Click here to access Monalisa No Longer Smiles on Amazon International

Categories
Editorial

Spring in Winter?

Painting by Claude Monet (1840-1926)
If Winter comes, can Spring be far behind?

'Ode to the West Wind', Percy Bysshe Shelley (1792 -1822)

The idea of spring heralds hope even when it’s deep winter. The colours of spring bring variety along with an assurance of contentment and peace. While wars and climate disasters rage around the world, peace can be found in places like the cloistered walls of Sistine Chapel where conflicts exist only in art. Sometimes, we get a glimpse of peace within ourselves as we gaze at the snowy splendour of Himalayas and sometimes, in smaller things… like a vernal flower or the smile of a young child. Inner peace can at times lead to great art forms as can conflicts where people react with the power of words or visual art. But perhaps, what is most important is the moment of quietness that helps us get in touch with that inner voice giving out words that can change lives. Can written words inspire change?

Our featured bookstore’s owner from Bangladesh, Amina Rahman, thinks it can. Rahman of Bookworm, has a unique perspective for she claims, “A lot of people mistake success with earning huge profits… I get fulfilment out of other things –- community health and happiness and… just interaction.” She provides books from across the world and more while trying to create an oasis of quietude in the busy city of Dhaka. It was wonderful listening to her views — they sounded almost utopian… and perhaps, therefore, so much more in synch with the ideas we host in these pages.

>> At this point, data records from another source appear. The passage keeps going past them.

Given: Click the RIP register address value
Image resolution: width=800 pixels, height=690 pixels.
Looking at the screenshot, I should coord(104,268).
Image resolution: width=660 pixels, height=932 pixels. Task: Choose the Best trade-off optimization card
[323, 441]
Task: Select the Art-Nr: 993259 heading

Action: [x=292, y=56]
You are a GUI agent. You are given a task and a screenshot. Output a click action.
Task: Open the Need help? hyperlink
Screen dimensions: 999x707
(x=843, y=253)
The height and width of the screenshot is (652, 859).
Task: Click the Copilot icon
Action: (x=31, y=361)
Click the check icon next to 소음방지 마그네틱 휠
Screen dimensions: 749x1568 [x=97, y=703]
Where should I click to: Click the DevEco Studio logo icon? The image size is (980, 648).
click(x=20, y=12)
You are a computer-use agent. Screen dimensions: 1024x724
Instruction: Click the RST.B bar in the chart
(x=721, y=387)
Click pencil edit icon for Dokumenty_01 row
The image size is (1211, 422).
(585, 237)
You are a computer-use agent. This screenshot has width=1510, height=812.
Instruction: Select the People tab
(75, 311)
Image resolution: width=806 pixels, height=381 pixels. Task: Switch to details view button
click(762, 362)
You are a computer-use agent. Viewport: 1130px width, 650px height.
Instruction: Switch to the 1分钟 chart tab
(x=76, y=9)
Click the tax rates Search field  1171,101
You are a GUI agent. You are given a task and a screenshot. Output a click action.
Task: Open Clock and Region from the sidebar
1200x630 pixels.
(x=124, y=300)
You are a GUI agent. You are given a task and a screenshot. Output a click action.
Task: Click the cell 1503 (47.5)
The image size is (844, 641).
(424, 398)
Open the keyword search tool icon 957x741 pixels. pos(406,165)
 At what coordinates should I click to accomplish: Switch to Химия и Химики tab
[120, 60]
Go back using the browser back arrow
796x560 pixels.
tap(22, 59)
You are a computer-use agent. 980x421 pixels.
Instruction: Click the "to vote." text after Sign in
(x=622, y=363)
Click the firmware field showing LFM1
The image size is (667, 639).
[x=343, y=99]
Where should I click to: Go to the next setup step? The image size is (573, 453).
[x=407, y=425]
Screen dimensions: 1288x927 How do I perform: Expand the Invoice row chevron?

Our content this month are like the colours of the rainbow — varied and from many countries. They ring out in different colours and tones, capturing the multiplicity of human existence. The translations start with Professor Fakrul Alam’s transcreation of Nazrul’s Bengali lyrics in quest of the intangible. Isa Kamari translates four of his own Malay poems on spiritual quest, while from Balochi, Fazal Baloch bring us Munir Momin’s esoteric verses in English. Snehprava Das’s translation of Rohini K.Mukherjee poetry from Odia and S.Ramakrishnan’s story translated from Tamil by B.Chandramouli also have the same transcendental notes. Tagore’s playful poem on winter (Sheeth) mingles a bit for spring, the season welcomed by all creatures great and small.

John Valentine brings us poetry that transcends to the realms of Buddha, while Ryan Quinn Flanagan, Ron Pickett and Saranyan BV use avians in varied ways… each associating the birds with their own lores. George Freek gives us poignant poetry using autumn while Luis Cuauhtémoc Berriozábal expresses different yearnings that beset him in the season. Snehaprava Das and Usha Kishore write to express a sense of identity, though the latter clearly identifies herself as a migrant. Young Debadrita Paul writes poignant lines embracing the darkness of human existence. Joseph C. Ogbonna and Raiyan Rashky write cheeky lines, they say, on love. Mohit Saini interestingly protests patriarchal expectations that rituals of life impose on men. We have more variety in poetry from William Doreski, Rex Tan, Shivani Shrivastav and John Grey. Rhys Hughes in his column shares with us what he calls “A Poem Of Unsuccessful Excess” which includes, Ogden Nash, okras, Atilla the Hun, Ulysees, turmeric and many more spices and names knitting them into a unique ‘Hughesque’ narrative.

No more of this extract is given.